The last post focused on three recent state appellate court decisions that refused to compel arbitration or vacated an award, and this follow-up post focuses on seven recent cases that are friendly to arbitration.

My favorite is from Montana.  Although none of its arbitration decisions have been addressed by SCOTUS, Montana decided to preempt any federal preemption issues by adjusting its stance on unconscionability.  (It waited five years after the 9th Circuit put it on notice, though.)  Lenz v. FSC Sec. Corp., 2018 WL 1603927 (Mont.
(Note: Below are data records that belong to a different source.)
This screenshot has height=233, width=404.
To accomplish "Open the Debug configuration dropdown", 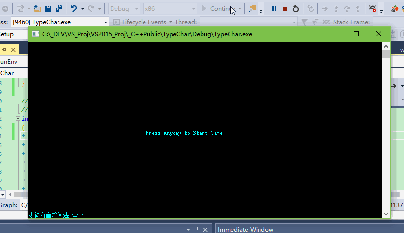I will 124,9.
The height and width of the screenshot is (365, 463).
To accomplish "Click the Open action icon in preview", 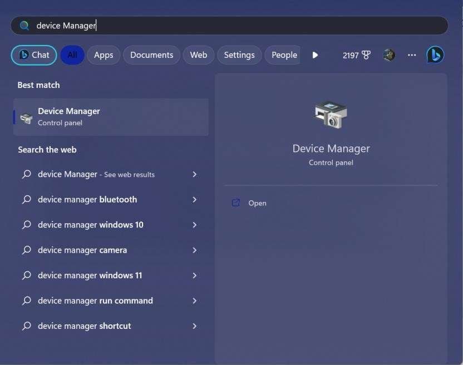I will [236, 203].

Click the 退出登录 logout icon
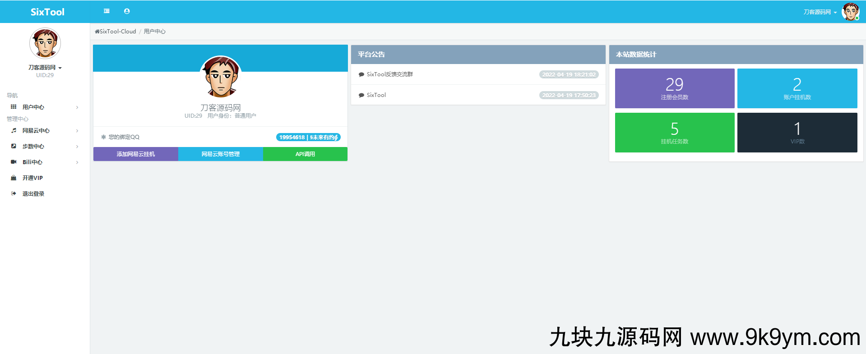point(14,193)
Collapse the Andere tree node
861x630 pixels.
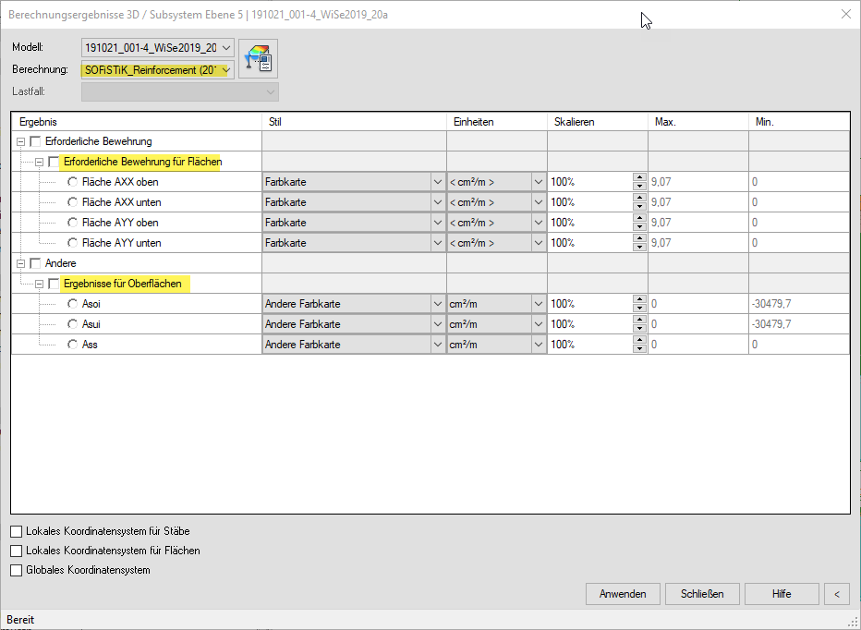tap(20, 263)
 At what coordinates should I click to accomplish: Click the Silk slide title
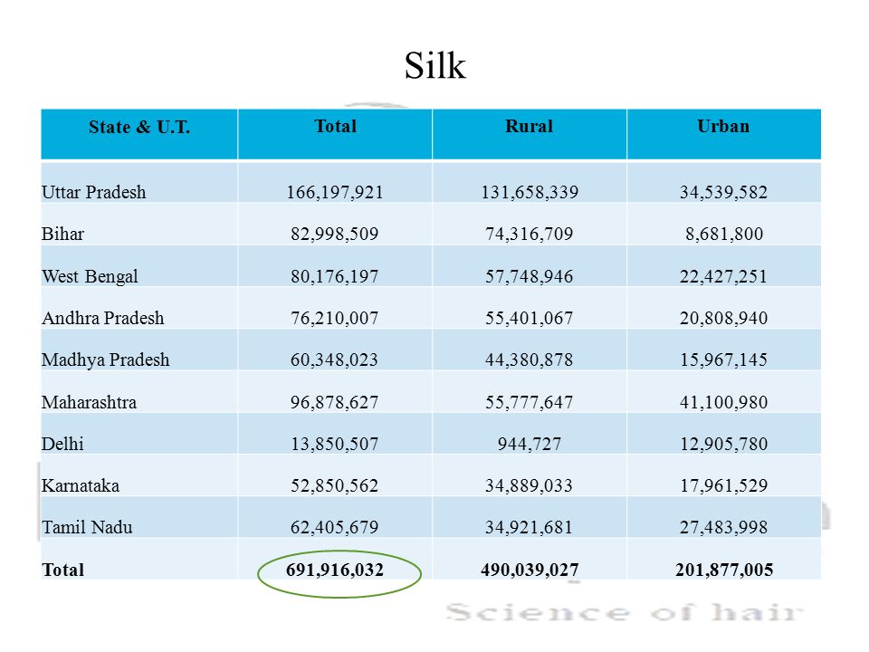coord(435,65)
April 3, 2018), involves claims by investors against investment advisors over “substantial losses.”  The defendants moved to compel arbitration and the district court granted the motion.  On appeal, the Montana Supreme Court affirmed.  In its decision, it took the opportunity to clarify that the previous test it had used to determine unconscionability was improper, because it mixed unconscionability analysis with the reasonable expectations doctrine from the insurance context.  (Read this mea culpa: “We have continued to perpetuate confusion by inaccurately referencing [bad tests for unconscionability] …Even more problematic in particular regard to arbitration agreements, we have failed to recognize the manifest incompatibility of the insurance-specific reasonable expectations doctrine as a generally applicable contract principle.”)  I read that as “we do not want to be reversed by the U.S. Supreme Court.”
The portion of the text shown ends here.